▶ **WHAT YOU ARE ASKED TO DO**
Reproduce verbatim the stretch of records below, from the line containing "Identify the location of the 'Dismiss'" through the line containing "so click(215, 611).".

▶ **Text and item location entries**
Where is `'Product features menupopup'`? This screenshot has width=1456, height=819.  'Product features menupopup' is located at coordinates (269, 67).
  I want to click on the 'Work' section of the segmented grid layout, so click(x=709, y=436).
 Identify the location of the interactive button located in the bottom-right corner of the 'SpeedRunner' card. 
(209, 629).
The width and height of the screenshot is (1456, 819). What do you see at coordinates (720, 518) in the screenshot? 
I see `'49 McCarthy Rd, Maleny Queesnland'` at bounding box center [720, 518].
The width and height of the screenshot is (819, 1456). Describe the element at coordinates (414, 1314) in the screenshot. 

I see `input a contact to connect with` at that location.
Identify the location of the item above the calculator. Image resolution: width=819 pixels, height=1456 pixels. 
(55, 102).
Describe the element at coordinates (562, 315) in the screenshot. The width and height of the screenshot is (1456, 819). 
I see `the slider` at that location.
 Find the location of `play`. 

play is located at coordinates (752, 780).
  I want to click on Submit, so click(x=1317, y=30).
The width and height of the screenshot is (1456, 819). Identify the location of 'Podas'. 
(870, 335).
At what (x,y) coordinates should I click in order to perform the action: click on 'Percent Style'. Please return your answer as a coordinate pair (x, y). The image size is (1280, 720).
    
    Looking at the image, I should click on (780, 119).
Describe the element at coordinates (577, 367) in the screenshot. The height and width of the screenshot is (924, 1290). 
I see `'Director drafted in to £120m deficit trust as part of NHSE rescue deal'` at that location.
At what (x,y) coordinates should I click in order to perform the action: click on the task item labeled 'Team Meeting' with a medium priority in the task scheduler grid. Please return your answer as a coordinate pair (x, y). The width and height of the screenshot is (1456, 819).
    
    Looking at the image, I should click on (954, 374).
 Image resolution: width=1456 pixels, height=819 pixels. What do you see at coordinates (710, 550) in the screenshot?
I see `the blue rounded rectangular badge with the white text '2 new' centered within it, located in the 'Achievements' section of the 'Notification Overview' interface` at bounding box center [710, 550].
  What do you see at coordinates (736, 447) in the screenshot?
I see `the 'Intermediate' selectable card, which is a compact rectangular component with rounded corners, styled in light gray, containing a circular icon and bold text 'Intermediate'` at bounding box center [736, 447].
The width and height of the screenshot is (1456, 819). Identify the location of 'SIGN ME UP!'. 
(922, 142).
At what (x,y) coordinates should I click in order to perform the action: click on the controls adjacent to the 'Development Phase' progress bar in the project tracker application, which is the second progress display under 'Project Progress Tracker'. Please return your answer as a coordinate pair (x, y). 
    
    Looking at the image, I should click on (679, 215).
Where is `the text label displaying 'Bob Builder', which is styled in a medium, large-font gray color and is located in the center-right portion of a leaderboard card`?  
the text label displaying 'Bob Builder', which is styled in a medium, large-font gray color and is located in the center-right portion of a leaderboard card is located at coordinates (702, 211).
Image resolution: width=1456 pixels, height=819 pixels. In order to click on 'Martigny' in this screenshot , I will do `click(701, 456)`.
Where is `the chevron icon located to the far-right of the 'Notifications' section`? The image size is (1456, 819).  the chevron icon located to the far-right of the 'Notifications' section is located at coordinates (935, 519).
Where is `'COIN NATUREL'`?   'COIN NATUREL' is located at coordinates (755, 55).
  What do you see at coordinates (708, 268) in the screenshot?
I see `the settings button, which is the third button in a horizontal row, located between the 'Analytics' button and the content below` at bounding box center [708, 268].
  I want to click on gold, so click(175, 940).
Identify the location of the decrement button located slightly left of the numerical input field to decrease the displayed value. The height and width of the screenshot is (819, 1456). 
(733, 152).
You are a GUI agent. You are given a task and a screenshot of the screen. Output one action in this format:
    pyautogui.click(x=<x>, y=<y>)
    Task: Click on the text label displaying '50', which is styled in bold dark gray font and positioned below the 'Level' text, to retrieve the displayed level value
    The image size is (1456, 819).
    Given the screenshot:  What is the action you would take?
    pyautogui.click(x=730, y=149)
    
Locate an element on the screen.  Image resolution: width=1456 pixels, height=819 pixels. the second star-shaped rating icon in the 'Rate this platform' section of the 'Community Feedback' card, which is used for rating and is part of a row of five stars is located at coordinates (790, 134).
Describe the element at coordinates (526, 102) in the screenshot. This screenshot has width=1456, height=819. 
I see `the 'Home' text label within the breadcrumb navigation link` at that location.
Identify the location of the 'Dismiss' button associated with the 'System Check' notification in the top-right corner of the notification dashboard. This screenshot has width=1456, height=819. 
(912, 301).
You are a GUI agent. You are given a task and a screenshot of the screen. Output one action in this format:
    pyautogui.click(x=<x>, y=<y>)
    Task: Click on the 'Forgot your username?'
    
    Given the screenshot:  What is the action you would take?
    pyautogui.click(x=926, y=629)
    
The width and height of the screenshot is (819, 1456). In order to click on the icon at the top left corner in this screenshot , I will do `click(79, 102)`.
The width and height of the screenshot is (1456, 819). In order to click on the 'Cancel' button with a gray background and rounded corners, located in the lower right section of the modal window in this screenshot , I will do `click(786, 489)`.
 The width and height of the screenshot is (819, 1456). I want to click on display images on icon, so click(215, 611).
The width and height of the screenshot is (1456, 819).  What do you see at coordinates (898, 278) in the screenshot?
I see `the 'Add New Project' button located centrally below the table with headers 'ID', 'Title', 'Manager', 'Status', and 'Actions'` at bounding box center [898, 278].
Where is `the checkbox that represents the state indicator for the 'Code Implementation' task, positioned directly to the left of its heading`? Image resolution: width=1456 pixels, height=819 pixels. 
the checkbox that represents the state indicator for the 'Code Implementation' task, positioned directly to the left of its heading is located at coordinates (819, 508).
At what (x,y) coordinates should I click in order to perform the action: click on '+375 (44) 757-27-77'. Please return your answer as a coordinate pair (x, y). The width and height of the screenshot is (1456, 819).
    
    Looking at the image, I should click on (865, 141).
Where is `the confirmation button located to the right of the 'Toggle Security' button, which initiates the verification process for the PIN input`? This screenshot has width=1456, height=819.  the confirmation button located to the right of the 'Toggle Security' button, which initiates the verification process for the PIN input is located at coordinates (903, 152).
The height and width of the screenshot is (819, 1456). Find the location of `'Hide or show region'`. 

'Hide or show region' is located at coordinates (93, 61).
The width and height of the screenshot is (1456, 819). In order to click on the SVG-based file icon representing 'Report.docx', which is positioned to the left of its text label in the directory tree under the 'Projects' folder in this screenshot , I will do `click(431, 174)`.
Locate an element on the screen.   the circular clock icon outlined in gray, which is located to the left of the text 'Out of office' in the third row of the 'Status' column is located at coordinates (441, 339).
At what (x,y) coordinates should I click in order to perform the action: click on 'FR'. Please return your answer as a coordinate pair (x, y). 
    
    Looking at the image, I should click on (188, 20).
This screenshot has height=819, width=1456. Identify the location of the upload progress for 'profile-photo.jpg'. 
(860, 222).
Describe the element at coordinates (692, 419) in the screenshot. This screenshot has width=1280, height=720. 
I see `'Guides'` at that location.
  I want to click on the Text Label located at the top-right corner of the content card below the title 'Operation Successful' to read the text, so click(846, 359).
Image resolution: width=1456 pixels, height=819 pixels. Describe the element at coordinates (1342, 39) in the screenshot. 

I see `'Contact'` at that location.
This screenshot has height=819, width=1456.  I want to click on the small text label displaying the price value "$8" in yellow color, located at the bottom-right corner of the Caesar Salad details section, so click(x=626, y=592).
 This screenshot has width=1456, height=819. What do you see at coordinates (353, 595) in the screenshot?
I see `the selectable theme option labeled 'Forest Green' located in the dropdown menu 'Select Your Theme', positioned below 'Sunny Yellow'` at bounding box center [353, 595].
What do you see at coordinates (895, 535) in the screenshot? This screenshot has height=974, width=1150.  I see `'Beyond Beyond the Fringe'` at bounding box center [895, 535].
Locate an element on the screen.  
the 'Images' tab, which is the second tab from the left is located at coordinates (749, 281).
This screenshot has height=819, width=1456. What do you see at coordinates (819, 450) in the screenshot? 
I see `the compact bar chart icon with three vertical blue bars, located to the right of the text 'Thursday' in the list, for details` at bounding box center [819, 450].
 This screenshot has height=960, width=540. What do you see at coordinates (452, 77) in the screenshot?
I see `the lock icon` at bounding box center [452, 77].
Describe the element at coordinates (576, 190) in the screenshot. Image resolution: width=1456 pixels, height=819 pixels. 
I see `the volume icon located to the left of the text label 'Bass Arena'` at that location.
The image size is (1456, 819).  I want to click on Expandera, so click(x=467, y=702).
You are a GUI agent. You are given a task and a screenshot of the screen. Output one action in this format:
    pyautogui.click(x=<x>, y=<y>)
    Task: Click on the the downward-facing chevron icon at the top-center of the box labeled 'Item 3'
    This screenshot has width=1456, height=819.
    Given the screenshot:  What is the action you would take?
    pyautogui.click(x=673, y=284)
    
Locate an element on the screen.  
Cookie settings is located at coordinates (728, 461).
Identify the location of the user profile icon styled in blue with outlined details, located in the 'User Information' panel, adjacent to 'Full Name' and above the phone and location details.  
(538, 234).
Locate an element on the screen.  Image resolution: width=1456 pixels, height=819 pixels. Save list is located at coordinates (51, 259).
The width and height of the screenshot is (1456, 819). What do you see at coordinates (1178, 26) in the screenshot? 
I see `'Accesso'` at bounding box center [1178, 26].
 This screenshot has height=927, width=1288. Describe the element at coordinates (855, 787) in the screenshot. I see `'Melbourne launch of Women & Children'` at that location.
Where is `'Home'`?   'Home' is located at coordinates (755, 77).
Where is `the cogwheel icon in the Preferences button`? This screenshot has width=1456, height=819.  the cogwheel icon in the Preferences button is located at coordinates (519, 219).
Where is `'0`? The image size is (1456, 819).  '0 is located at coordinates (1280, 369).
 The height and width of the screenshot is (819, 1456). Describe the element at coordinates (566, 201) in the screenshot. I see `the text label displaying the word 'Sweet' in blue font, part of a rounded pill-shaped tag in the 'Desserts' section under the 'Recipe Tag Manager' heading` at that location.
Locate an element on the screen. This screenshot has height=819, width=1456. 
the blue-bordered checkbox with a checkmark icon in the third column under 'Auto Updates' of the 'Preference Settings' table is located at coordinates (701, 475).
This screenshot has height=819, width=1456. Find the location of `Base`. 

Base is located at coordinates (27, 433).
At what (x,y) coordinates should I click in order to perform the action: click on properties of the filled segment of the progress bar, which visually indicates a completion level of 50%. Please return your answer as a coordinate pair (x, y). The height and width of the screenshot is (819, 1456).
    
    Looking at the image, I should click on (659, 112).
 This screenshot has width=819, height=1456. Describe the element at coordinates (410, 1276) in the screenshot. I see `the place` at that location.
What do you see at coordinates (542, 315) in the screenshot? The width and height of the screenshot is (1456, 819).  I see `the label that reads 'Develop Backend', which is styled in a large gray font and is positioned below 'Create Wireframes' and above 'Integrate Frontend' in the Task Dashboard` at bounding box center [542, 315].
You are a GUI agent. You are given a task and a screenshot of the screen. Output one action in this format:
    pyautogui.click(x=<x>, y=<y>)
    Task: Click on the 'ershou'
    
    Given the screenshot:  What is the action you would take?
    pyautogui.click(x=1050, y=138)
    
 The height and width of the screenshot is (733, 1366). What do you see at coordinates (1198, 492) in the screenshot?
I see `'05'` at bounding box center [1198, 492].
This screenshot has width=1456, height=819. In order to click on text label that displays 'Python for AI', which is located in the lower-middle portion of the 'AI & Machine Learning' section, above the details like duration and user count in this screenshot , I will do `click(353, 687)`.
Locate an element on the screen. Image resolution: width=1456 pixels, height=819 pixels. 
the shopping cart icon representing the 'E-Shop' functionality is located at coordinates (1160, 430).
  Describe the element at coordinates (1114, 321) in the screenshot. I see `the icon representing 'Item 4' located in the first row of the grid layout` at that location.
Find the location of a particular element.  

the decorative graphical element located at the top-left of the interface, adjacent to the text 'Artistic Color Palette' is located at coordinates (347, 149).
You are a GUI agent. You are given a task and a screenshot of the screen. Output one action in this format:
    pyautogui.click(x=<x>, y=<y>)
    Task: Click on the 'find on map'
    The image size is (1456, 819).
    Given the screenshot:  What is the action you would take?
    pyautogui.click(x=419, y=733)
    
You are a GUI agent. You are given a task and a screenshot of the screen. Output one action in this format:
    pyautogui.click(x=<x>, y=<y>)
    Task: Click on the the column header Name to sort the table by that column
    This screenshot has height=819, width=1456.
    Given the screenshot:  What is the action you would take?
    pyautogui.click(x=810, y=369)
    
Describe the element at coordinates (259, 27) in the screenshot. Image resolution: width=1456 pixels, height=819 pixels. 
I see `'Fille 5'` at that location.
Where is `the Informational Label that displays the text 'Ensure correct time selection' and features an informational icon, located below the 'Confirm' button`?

▶ **RESULT**
Identify the location of the 'Dismiss' button associated with the 'System Check' notification in the top-right corner of the notification dashboard. This screenshot has width=1456, height=819. 
(912, 301).
You are a GUI agent. You are given a task and a screenshot of the screen. Output one action in this format:
    pyautogui.click(x=<x>, y=<y>)
    Task: Click on the 'Forgot your username?'
    
    Given the screenshot:  What is the action you would take?
    pyautogui.click(x=926, y=629)
    
The width and height of the screenshot is (819, 1456). In order to click on the icon at the top left corner in this screenshot , I will do `click(79, 102)`.
The width and height of the screenshot is (1456, 819). In order to click on the 'Cancel' button with a gray background and rounded corners, located in the lower right section of the modal window in this screenshot , I will do `click(786, 489)`.
 The width and height of the screenshot is (819, 1456). I want to click on display images on icon, so click(215, 611).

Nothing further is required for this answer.